Pairing-free Group-level Knowledge Distillation for Robust Gastrointestinal Lesion Classification in White-Light Endoscopy

White-Light Imaging (WLI) is the standard for endoscopic cancer screening, but Narrow-Band Imaging (NBI) offers superior diagnostic details. A key challenge is transferring knowledge from NBI to enhance WLI-only models, yet existing methods are critically hampered by their reliance on paired NBI-WLI images of the same lesion, a costly and often impractical requirement that leaves vast amounts of clinical data untapped. In this paper, we break this paradigm by introducing PaGKD, a novel Pairing-free Group-level Knowledge Distillation framework that that enables effective cross-modal learning using unpaired WLI and NBI data. Instead of forcing alignment between individual, often semantically mismatched image instances, PaGKD operates at the group level to distill more complete and compatible knowledge across modalities. Central to PaGKD are two complementary modules: (1) Group-level Prototype Distillation (GKD-Pro) distills compact group representations by extracting modality-invariant semantic prototypes via shared lesion-aware queries; (2) Group-level Dense Distillation (GKD-Den) performs dense cross-modal alignment by guiding group-aware attention with activation-derived relation maps. Together, these modules enforce global semantic consistency and local structural coherence without requiring image-level correspondence. Extensive experiments on four clinical datasets demonstrate that PaGKD consistently and significantly outperforms state-of-the-art methods, achieving relative AUC improvements of 3.3%, 1.1%, 2.8%, and 3.2%, respectively, establishing a new direction for cross-modal learning from unpaired data.

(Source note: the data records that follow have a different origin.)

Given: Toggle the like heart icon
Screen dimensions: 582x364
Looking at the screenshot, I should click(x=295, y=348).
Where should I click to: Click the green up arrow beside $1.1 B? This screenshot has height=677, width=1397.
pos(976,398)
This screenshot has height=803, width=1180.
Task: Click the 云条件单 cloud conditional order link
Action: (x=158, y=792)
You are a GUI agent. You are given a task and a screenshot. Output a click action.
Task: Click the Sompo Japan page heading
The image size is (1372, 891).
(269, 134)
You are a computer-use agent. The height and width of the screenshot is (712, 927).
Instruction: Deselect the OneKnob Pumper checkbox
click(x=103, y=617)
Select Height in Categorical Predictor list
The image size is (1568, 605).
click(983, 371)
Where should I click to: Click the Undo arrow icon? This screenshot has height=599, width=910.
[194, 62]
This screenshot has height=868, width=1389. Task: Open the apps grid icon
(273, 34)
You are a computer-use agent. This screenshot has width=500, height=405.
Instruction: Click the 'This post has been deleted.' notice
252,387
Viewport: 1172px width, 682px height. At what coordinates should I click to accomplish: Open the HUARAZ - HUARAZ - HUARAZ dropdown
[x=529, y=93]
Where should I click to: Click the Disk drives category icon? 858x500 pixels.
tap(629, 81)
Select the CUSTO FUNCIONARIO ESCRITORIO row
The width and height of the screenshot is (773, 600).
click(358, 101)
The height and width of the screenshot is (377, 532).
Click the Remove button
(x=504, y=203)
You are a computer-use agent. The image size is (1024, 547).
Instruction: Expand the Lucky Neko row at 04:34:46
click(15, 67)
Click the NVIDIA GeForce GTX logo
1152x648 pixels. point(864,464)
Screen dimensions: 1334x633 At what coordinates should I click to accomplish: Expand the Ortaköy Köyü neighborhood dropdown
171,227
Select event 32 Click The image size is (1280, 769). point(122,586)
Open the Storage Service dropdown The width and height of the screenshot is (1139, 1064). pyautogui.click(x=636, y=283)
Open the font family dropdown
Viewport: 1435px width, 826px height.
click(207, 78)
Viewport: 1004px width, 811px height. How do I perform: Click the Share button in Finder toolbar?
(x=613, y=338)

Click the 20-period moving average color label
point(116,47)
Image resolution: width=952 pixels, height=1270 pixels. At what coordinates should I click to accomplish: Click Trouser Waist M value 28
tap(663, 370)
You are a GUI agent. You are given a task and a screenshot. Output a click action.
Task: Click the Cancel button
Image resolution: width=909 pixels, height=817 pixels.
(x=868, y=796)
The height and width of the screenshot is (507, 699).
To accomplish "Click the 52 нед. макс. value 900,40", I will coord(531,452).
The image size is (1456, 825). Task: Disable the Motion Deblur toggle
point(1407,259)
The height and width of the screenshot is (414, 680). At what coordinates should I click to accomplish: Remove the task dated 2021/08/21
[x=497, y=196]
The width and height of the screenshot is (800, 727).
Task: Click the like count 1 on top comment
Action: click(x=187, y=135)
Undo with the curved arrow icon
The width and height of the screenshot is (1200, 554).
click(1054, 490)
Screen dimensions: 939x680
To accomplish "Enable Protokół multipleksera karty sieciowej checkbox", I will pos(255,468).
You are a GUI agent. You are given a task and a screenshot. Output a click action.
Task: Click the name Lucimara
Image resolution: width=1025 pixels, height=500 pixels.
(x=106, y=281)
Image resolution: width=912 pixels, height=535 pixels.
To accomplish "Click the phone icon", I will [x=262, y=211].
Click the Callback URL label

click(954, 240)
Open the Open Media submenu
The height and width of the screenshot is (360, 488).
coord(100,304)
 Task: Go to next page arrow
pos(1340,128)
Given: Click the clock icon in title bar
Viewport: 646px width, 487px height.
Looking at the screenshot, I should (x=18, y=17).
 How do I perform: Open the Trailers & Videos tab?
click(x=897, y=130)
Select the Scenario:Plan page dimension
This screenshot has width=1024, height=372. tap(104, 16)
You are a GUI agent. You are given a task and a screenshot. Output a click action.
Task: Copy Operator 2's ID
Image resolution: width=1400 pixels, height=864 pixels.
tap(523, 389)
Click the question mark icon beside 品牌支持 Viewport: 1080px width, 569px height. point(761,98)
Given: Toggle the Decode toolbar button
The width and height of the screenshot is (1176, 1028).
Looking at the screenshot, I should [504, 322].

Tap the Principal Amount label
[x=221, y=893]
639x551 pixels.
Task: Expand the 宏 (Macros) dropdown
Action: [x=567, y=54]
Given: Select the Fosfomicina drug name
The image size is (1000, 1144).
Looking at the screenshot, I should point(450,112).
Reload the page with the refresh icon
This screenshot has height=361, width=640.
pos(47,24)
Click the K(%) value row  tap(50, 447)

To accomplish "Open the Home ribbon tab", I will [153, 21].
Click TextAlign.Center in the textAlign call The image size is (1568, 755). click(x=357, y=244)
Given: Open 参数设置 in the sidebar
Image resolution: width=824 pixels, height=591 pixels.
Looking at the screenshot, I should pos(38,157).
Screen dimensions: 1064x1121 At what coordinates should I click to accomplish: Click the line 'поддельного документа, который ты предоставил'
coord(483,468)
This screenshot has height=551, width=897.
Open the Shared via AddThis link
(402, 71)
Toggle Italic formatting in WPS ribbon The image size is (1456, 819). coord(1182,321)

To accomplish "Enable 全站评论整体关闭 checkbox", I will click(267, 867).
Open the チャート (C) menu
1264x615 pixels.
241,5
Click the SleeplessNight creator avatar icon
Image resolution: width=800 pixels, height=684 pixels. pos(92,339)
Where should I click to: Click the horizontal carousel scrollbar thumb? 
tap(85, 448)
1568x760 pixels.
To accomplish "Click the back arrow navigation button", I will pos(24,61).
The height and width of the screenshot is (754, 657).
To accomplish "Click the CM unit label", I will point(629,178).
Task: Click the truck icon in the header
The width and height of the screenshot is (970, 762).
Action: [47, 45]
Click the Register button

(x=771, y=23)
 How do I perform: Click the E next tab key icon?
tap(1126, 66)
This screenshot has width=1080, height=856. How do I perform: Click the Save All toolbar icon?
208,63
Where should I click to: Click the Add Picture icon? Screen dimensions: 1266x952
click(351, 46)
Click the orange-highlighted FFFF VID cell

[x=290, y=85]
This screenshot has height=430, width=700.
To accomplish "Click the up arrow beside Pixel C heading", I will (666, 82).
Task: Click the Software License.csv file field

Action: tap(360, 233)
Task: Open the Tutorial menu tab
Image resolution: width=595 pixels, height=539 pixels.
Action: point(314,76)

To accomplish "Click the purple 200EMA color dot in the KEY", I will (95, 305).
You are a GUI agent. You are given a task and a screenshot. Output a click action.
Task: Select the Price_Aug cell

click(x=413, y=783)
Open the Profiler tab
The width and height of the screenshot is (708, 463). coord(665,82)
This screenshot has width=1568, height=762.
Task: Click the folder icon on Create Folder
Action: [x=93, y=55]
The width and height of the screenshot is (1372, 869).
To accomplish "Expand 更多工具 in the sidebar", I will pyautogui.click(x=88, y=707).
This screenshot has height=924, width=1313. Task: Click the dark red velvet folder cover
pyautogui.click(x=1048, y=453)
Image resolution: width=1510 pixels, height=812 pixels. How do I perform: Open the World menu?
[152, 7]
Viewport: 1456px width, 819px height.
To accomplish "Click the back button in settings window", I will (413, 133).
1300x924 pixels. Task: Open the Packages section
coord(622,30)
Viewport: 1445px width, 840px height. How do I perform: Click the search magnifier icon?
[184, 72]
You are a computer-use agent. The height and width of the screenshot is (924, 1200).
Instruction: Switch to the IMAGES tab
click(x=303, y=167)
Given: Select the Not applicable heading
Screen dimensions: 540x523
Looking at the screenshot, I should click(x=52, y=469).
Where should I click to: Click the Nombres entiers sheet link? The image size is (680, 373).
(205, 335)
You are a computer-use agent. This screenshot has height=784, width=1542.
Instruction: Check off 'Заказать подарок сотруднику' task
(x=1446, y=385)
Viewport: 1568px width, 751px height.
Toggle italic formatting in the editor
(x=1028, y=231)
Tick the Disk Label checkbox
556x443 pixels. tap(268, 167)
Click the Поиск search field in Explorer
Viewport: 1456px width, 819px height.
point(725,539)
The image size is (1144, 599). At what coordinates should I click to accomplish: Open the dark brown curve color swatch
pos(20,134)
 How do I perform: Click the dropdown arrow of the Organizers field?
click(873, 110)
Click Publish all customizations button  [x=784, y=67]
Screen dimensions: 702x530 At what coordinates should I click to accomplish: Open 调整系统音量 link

翻译：白光成像（WLI）是内镜癌症筛查的标准技术，但窄带成像（NBI）能提供更优的诊断细节。一个关键挑战在于如何将NBI的知识迁移至仅使用WLI的模型以提升其性能，然而现有方法严重受限于其对同一病灶的成对NBI-WLI图像的依赖，这一要求成本高昂且通常不切实际，导致大量临床数据未被利用。本文打破这一范式，提出了PaGKD，一种新颖的免配对组级知识蒸馏框架，能够利用非配对的WLI和NBI数据进行有效的跨模态学习。PaGKD不强制在个体图像实例（通常存在语义失配）之间进行对齐，而是在组级别进行操作，以蒸馏出更完整且兼容的跨模态知识。PaGKD的核心是两个互补模块：（1）组级原型蒸馏（GKD-Pro）通过共享的病灶感知查询提取模态不变的语义原型，从而蒸馏出紧凑的组表示；（2）组级密集蒸馏（GKD-Den）通过利用激活导出的关系图引导组感知注意力，执行密集的跨模态对齐。这些模块共同作用，在无需图像级对应关系的情况下，强制执行全局语义一致性和局部结构连贯性。在四个临床数据集上的大量实验表明，PaGKD始终显著优于现有最先进方法，相对AUC分别提升了3.3%、1.1%、2.8%和3.2%，为非配对数据的跨模态学习确立了新方向。